[Stored dataset items]
------------------------------------------------------------------------

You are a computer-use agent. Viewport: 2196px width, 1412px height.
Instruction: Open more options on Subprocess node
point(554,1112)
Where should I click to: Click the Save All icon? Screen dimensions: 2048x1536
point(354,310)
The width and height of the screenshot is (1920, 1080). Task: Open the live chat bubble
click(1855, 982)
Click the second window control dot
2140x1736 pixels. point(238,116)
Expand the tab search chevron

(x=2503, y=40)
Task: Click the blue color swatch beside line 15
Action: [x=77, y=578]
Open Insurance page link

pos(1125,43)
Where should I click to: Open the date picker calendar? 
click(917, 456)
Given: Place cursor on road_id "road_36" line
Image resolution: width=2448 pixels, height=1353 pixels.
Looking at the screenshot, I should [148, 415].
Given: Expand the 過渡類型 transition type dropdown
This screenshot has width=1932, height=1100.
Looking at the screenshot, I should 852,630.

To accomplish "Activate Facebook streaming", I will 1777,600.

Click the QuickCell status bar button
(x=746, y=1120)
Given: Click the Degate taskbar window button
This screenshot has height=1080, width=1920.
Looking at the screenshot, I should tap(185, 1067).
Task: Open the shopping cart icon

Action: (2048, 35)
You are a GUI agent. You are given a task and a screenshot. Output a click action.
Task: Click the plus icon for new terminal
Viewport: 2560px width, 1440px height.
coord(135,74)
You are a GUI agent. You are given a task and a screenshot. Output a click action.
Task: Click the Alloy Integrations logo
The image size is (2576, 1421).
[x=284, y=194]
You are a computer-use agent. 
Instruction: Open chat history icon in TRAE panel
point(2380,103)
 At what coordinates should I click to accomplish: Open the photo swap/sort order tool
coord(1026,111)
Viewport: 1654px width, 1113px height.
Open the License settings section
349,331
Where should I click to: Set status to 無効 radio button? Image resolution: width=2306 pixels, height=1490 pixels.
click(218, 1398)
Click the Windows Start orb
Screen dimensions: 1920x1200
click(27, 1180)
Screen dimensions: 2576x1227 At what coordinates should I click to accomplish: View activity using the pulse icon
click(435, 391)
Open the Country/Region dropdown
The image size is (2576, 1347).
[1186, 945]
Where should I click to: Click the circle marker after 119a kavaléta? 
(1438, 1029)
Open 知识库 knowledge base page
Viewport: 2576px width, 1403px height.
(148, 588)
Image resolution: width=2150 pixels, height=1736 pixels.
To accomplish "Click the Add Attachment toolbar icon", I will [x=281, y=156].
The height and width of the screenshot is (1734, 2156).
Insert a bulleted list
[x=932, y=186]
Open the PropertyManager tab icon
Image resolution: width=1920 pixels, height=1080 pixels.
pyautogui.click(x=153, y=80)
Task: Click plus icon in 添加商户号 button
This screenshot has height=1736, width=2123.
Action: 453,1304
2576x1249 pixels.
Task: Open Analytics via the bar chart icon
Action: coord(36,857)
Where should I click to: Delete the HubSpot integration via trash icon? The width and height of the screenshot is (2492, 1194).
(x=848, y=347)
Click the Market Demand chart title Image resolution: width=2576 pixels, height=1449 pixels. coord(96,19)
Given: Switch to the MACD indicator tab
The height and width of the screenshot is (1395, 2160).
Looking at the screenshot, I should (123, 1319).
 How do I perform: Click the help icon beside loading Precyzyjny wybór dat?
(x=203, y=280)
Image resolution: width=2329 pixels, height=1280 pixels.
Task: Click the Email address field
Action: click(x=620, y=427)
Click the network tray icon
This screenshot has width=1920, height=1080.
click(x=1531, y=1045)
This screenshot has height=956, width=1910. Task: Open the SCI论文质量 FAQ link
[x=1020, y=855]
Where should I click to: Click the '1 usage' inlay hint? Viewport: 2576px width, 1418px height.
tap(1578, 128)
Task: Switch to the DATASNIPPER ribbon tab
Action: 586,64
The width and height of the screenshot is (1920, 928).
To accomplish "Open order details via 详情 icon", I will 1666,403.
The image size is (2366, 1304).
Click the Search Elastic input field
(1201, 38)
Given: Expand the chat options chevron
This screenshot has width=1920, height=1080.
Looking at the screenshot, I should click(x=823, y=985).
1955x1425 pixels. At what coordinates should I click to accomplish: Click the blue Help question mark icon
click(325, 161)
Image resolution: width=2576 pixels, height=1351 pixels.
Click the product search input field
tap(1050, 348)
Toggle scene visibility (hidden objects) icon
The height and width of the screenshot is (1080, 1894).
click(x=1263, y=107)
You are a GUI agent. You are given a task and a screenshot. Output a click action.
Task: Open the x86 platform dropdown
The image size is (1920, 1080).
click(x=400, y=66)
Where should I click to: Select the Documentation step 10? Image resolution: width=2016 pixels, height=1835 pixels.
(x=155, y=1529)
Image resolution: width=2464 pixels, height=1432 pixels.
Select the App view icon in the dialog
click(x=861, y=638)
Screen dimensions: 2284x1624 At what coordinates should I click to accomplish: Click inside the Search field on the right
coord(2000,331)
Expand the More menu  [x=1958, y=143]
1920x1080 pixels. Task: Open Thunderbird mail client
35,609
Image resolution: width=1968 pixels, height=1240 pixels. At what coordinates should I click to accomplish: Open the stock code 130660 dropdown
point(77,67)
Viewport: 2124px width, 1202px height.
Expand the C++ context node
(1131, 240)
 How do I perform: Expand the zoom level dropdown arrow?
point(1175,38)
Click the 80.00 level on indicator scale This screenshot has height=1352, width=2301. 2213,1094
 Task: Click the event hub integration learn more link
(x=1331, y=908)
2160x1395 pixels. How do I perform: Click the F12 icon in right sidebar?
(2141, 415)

------------------------------------------------------------------------

Recopy the entries above in their entirety, exactly.

• _WRITTEN SOLUTION_:
You are a computer-use agent. Viewport: 2196px width, 1412px height.
Instruction: Open more options on Subprocess node
point(554,1112)
Where should I click to: Click the Save All icon? Screen dimensions: 2048x1536
point(354,310)
The width and height of the screenshot is (1920, 1080). Task: Open the live chat bubble
click(1855, 982)
Click the second window control dot
2140x1736 pixels. point(238,116)
Expand the tab search chevron

(x=2503, y=40)
Task: Click the blue color swatch beside line 15
Action: [x=77, y=578]
Open Insurance page link

pos(1125,43)
Where should I click to: Open the date picker calendar? 
click(917, 456)
Given: Place cursor on road_id "road_36" line
Image resolution: width=2448 pixels, height=1353 pixels.
Looking at the screenshot, I should [148, 415].
Given: Expand the 過渡類型 transition type dropdown
This screenshot has width=1932, height=1100.
Looking at the screenshot, I should 852,630.

To accomplish "Activate Facebook streaming", I will 1777,600.

Click the QuickCell status bar button
(x=746, y=1120)
Given: Click the Degate taskbar window button
This screenshot has height=1080, width=1920.
Looking at the screenshot, I should tap(185, 1067).
Task: Open the shopping cart icon

Action: (2048, 35)
You are a GUI agent. You are given a task and a screenshot. Output a click action.
Task: Click the plus icon for new terminal
Viewport: 2560px width, 1440px height.
coord(135,74)
You are a GUI agent. You are given a task and a screenshot. Output a click action.
Task: Click the Alloy Integrations logo
The image size is (2576, 1421).
[x=284, y=194]
You are a computer-use agent. 
Instruction: Open chat history icon in TRAE panel
point(2380,103)
 At what coordinates should I click to accomplish: Open the photo swap/sort order tool
coord(1026,111)
Viewport: 1654px width, 1113px height.
Open the License settings section
349,331
Where should I click to: Set status to 無効 radio button? Image resolution: width=2306 pixels, height=1490 pixels.
click(218, 1398)
Click the Windows Start orb
Screen dimensions: 1920x1200
click(27, 1180)
Screen dimensions: 2576x1227 At what coordinates should I click to accomplish: View activity using the pulse icon
click(435, 391)
Open the Country/Region dropdown
The image size is (2576, 1347).
[1186, 945]
Where should I click to: Click the circle marker after 119a kavaléta? 
(1438, 1029)
Open 知识库 knowledge base page
Viewport: 2576px width, 1403px height.
(148, 588)
Image resolution: width=2150 pixels, height=1736 pixels.
To accomplish "Click the Add Attachment toolbar icon", I will [x=281, y=156].
The height and width of the screenshot is (1734, 2156).
Insert a bulleted list
[x=932, y=186]
Open the PropertyManager tab icon
Image resolution: width=1920 pixels, height=1080 pixels.
pyautogui.click(x=153, y=80)
Task: Click plus icon in 添加商户号 button
This screenshot has height=1736, width=2123.
Action: 453,1304
2576x1249 pixels.
Task: Open Analytics via the bar chart icon
Action: coord(36,857)
Where should I click to: Delete the HubSpot integration via trash icon? The width and height of the screenshot is (2492, 1194).
(x=848, y=347)
Click the Market Demand chart title Image resolution: width=2576 pixels, height=1449 pixels. coord(96,19)
Given: Switch to the MACD indicator tab
The height and width of the screenshot is (1395, 2160).
Looking at the screenshot, I should (123, 1319).
 How do I perform: Click the help icon beside loading Precyzyjny wybór dat?
(x=203, y=280)
Image resolution: width=2329 pixels, height=1280 pixels.
Task: Click the Email address field
Action: click(x=620, y=427)
Click the network tray icon
This screenshot has width=1920, height=1080.
click(x=1531, y=1045)
This screenshot has height=956, width=1910. Task: Open the SCI论文质量 FAQ link
[x=1020, y=855]
Where should I click to: Click the '1 usage' inlay hint? Viewport: 2576px width, 1418px height.
tap(1578, 128)
Task: Switch to the DATASNIPPER ribbon tab
Action: 586,64
The width and height of the screenshot is (1920, 928).
To accomplish "Open order details via 详情 icon", I will 1666,403.
The image size is (2366, 1304).
Click the Search Elastic input field
(1201, 38)
Given: Expand the chat options chevron
This screenshot has width=1920, height=1080.
Looking at the screenshot, I should click(x=823, y=985).
1955x1425 pixels. At what coordinates should I click to accomplish: Click the blue Help question mark icon
click(325, 161)
Image resolution: width=2576 pixels, height=1351 pixels.
Click the product search input field
tap(1050, 348)
Toggle scene visibility (hidden objects) icon
The height and width of the screenshot is (1080, 1894).
click(x=1263, y=107)
You are a GUI agent. You are given a task and a screenshot. Output a click action.
Task: Open the x86 platform dropdown
The image size is (1920, 1080).
click(x=400, y=66)
Where should I click to: Select the Documentation step 10? Image resolution: width=2016 pixels, height=1835 pixels.
(x=155, y=1529)
Image resolution: width=2464 pixels, height=1432 pixels.
Select the App view icon in the dialog
click(x=861, y=638)
Screen dimensions: 2284x1624 At what coordinates should I click to accomplish: Click inside the Search field on the right
coord(2000,331)
Expand the More menu  [x=1958, y=143]
1920x1080 pixels. Task: Open Thunderbird mail client
35,609
Image resolution: width=1968 pixels, height=1240 pixels. At what coordinates should I click to accomplish: Open the stock code 130660 dropdown
point(77,67)
Viewport: 2124px width, 1202px height.
Expand the C++ context node
(1131, 240)
 How do I perform: Expand the zoom level dropdown arrow?
point(1175,38)
Click the 80.00 level on indicator scale This screenshot has height=1352, width=2301. 2213,1094
 Task: Click the event hub integration learn more link
(x=1331, y=908)
2160x1395 pixels. How do I perform: Click the F12 icon in right sidebar?
(2141, 415)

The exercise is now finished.